You're wrong. AliExpress and Alibaba are not sites where stolen photos are easily removed. I wrote about it before. These are the main platforms where fraudsters go unpunished.
you have to click on copyright(DCMA) , as it defaults to IP, if you don't click on the right one, they won't take it down, because you have filed the wrong one
this works for me, and it has worked for others, if it isn't working for you, double check you are completing it properly
https://ipp.aidcgroup.net/#/ippHome
It works like that, but only for a moment. If the photo is attractive, new ones are created. It's uncontrollable.
If it uncontrollable for you, hire a company to do it for you
it's your IP, they are stealing your income, by using your own photos, to steal your customers away.

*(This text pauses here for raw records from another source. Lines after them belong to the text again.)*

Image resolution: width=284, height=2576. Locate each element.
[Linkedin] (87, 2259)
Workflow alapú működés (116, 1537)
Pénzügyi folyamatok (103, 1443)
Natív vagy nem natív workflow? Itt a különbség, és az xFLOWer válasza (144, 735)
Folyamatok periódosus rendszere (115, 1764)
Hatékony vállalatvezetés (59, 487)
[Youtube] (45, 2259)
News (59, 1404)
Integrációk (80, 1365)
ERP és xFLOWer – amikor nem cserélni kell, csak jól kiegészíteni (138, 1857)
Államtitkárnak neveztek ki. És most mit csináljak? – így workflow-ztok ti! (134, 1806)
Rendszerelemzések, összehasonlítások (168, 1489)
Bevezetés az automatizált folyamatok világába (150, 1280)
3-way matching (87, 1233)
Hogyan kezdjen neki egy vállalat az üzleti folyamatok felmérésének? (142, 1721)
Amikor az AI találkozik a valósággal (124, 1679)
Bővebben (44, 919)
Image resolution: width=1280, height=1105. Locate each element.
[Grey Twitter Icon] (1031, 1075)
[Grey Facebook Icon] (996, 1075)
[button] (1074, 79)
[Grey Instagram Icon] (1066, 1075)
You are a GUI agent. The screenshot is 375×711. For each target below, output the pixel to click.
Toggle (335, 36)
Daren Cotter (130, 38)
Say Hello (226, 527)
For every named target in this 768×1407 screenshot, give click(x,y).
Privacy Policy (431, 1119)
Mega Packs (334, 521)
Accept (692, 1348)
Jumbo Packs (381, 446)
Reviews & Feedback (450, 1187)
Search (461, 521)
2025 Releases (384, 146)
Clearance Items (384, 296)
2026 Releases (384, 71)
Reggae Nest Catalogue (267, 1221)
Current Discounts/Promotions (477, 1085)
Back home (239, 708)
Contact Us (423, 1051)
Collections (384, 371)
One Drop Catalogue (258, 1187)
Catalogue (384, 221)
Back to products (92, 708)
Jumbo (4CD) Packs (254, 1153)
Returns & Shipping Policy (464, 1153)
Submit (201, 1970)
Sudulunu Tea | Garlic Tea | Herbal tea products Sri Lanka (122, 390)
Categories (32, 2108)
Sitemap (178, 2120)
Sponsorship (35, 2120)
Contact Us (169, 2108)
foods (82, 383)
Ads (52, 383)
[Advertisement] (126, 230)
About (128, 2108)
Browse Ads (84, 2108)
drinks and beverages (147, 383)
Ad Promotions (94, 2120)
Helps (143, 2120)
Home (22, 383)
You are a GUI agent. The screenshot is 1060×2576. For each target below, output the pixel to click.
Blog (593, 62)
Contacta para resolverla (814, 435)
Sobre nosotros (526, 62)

which also steals etsys revenue, and also makes them pay a lot higher ad fees.
Etsy has obviously decided to do something about it,
so you have to too, or sell elsewhere
The topic has already been discussed many times. I will not repeat myself. These are just stolen photos. No one will get the product shown in the photo. Sales there are simply small. Negative grades. And the only platform that loses is Etsy. Soon we will see how $$$ will not flow into the treasury
Etsy is already losing a lot of money, because people who don't protect their IP.
1. Those photos are competing in google search, with your photos
so etsy has to pay a load more in ads, to get higher than them - loadsamoney
2. if google shows it a cheaper price on aliexpress, people will go there, they won't find out the problem, until after they bought - loadsamoney lost in fees
3. It goes against all the "uniqueness" etsy wants - loadsofqudoslost
4, it actually catches out a huge numbers of resellers - loadsofqudosgained
I would have thought by now, sellers would have realised, that etsy don't want shops that don't police their IP, it costs them more money and uniqueness of profile than they want.
Etsy already knows it will lose loads of money, for weeding out the resellers, weeding out people at the same time, who don't police their IP, is a win-win for them
Nothing Etsy is doing at the moment indicates that this platform will ever be unique. And as for its financial condition, it has been written about many times.
@BlackberryDesigns
You wrote very well. I have no idea why some people don't get it.
I am seeing things I have reported a few times over the years, now dissapear
the transparency report next year will be a very interesting read.
Reality has hit, the writing is on the wall, decide to do with it, what you will.